Sharpe's Gold, by Bernard Cornwell

Today I'm looking at what's probably the most fictional of the Sharpe series. Obviously the Sharpe books play a little fast and loose with history since Sharpe has to have something to do, but the only historical event that comes into play in this book is the siege of Almeida. Although it's not quite accurate to call it a siege because after the Coalition magazine exploded, taking a sizeable chunk of the town and its defenses with it, it was basically impossible for the Coalition to hold the town against the French. And of course, Sharpe has something to do with the magazine exploding. Otherwise this book is very heavily fictionalized.

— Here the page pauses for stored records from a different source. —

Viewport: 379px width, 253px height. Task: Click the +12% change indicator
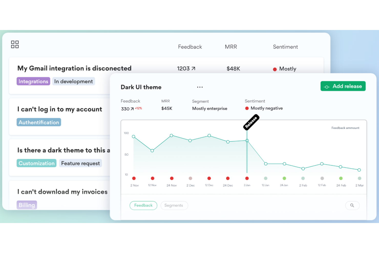139,108
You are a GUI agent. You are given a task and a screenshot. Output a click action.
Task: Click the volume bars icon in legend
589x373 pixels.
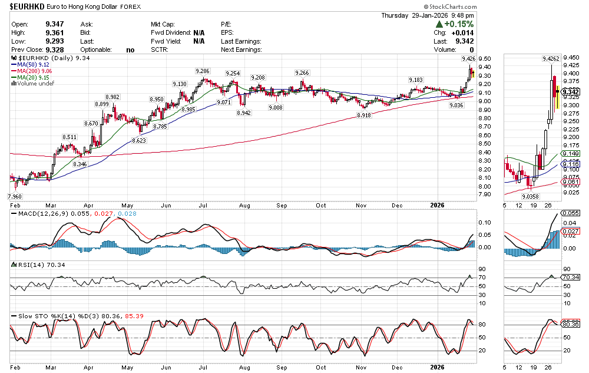[15, 84]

At the star of this book, Sharpe has a meeting with his old acquaintance Wellington who is now in charge of the British armies in the Iberian Peninsula. Wellington orders Sharpe to take his light company and head off with an exploring officer to retrieve a cache of Spanish gold. Officially, the gold is supposed to be sent to the Spanish junta who are Britain's allies, but Wellington informs Sharpe that the gold absolutely must come to the British army and British victory or defeat is entirely dependent on if they can get that gold or not.

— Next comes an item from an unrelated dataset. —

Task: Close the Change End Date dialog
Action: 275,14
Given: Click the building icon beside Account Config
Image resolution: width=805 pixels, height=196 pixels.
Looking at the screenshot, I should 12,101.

Sharpe and company head off once again into enemy territory and soon find themselves in a complex situation. The town where the gold is located is occupied by two troops of French cavalry and they're engaged in a running battle with the local Spanish partisans and guerilla fighters. Even if they can get the French out of the town, it doesn't seem likely that the Spanish will just let Sharpe walk away with the gold. Plus Sharpe knows it's only a matter of time before the French advance cuts off any chance he has of successfully getting back to the British army.

Overall I feel like this book could be safely skipped by the more casual readers of the series. Sharpe does meet Teresa who, thanks to a short story, I know he marries later, but in the book she doesn't stand out much beyond the other eight women he's fallen in love with in pretty much every previous book. Seriously, it's like: Sharpe's in a new book? Sharpe gets a new woman. Maybe Teresa will be developed more but she doesn't seem all that different from all the other women across Europe who seem to be swooning for Sharpe.

Otherwise, since it's so divorced from real events it's kind of hard to justify this book beyond, ''Sharpe has to get some gold for Wellington.'' As I said, there's the explosion of the magazine at Almeida, and Sharpe has a hand in that, but I think you could safely say the French shells were mostly responsible for the destruction. Otherwise he's chasing gold that didn't exist, fighting a partisan leader who didn't exist, to help Wellington build the Lines outside Lisbon which would stop the French army from conquering all of the Peninsula and let the British go back on the offensive.

I do enjoy these books, even if they're pretty formulaic in the extreme. But I think if you really wanted to skip this book, you wouldn't be missing out on a whole heck of a lot.